Evil Friendships in History

Not long before his widely lamented death on 14 June 1936, G.K. Chesterton had published a fresh collection of his essays, entitled As I Was Saying, an anthology expressing some of his well-pondered judgments after his fourteen fertile and grateful years as a Roman Catholic.1

In his essay, “About Shamelessness,” Chesterton is especially concerned with the leveling and homogenizing effects of certain institutions and fashionable trends of modern society and culture, especially the leveling effects of the State Schools in England—to include their gradual extirpation of the variety of differentiated Country Dialects. After first mentioning the desirable matter of preserving these manifold dialects of England, he will go on to deeper things of good taste, manners and morals, and thereby prepare us better to receive what he also earnestly tries to convey in his trenchant essay, “About Voltaire,” which is also about Pontius Pilate and Herod, and one of Voltaire’s cynical and sneering “Teutonic friends,” the highly cultured and atheistical Frederick the Great of Prussia.

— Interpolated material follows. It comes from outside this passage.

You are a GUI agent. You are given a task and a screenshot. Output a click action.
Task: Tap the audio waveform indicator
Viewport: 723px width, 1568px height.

1G.K. Chesterton, As I Was Saying (New York: Dodd, Mead & Company, 1936). This collection, also published in 1936 in London by Methuen & Company, contains 228 pages of text, in 36 varied chapters (individual essays), with all chapter-titles beginning with “About”—from “About Mad Metaphors” to “About Royal Weddings.” The current essay proposes to consider and counterpoint only two of these essays, one entitled “About Shamelessness” and the other “About Voltaire”—which essays are to be found in Chapters VI (pp. 37-42) and IX (pp. 55-61), respectively. All future page citations will be to the 1936 American Edition of As I Was Saying, and placed in parentheses in the main body of the text above. Moreover, all bold or italicized emphases in the text will be my own, and not Chesterton’s, unless otherwise specifically indicated.